7/10
The up side of mishaps, or "Is unselfishness so unusual?"
10 July 2022
Warning: Spoilers
This lovely-to-look at film points to the bittersweet lessons of loss.

The four precocious kids at the heart of the drama have lost their mother temporarily, and, as troubling as her hospitalization is, it opens up the door to the children's learning about life.

First we have the eldest, Joss (Susannah York), just awakening to the power she wields by virtue of her youth. Then there's Hester (Jane Asher), who begins to see that there's a whole different reality under the appearance of things. There are also a boy who designs women's dresses and the youngest, who swipes a sweet Greengage plum from the local Tree of Knowledge.

The kids' mom, seeing narcissism in her kids, had taken them across the Channel to the Champagne country of France, to visit war cemeteries --"We have to see what other people have given up over the years," Joss explains to the exquisitely focused, enigmatic Eliot (Kenneth More).

Eliot is an exceedingly attractive character here. It's clear why the children adore him. ("He's the only one besides mother who doesn't laugh at me because I make clothes," says the young boy in the clan.) We believe the attraction between him and Joss, and we observe that the family gives Eliot a last chance at a sort of parenthood before what he probably senses is an inevitable arrest.

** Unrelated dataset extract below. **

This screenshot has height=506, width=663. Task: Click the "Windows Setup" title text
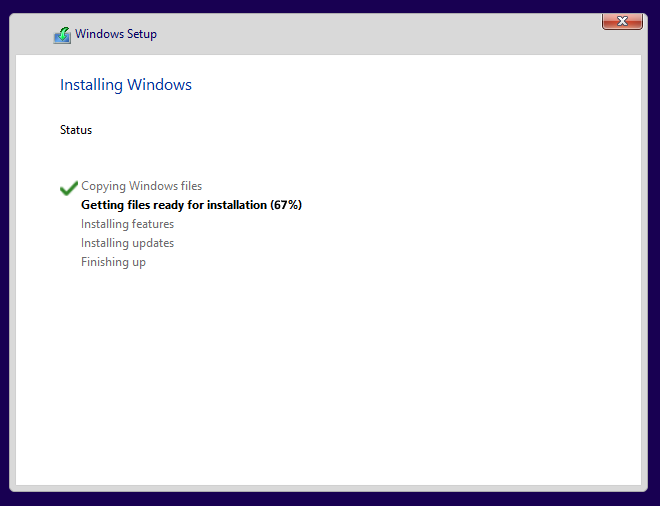[x=116, y=34]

Meanwhile, the proprietress of a chateau where the siblings lodge, Mlle Zisi (Danielle Darrieux), has tossed aside her lesbian lover for a fling with Eliot, who finds the hotel a convenient hideout from the cops. He won't tell Zisi where he goes each weekend, and has convinced her to refrain from accepting lodgers. Zisi is painfully vulnerable with Eliot, and imperious with others. She gets a taste of her own venom from the spurned Mme Corbet (Claude Nollier): "You pretend to be his wife, but he will never marry you -- never!"

This film captures shattering truths about people. We see the contrast between a lovesick Joss, wishing an evening never to end, and the expedient coupling of Zisi and Eliot ("How can you talk about money after last night?"). However, it isn't long before Joss is acting as miserably as everyone else, dropping that letter in the mailbox even after a life-altering kiss.

This is a movie also about disappearances, and their fateful consequences. The hospitalization of the kids' mother paves the way to knowledge for her brood, but of a kind she never planned. Eliot's vanishings to Paris keep Zisi in his thrall. And the tragic Paul (David Saire), whose parents before him disappeared, passes out of sight, too, after an incident of horrible judgment.

Going from the sublime to the ridiculous, I'm reminded of the zany Larry David movie "Whatever Works" (2009), in which he marvels at the sheer "chanciness of life."

Can we taste of life's riches -- without being selfish?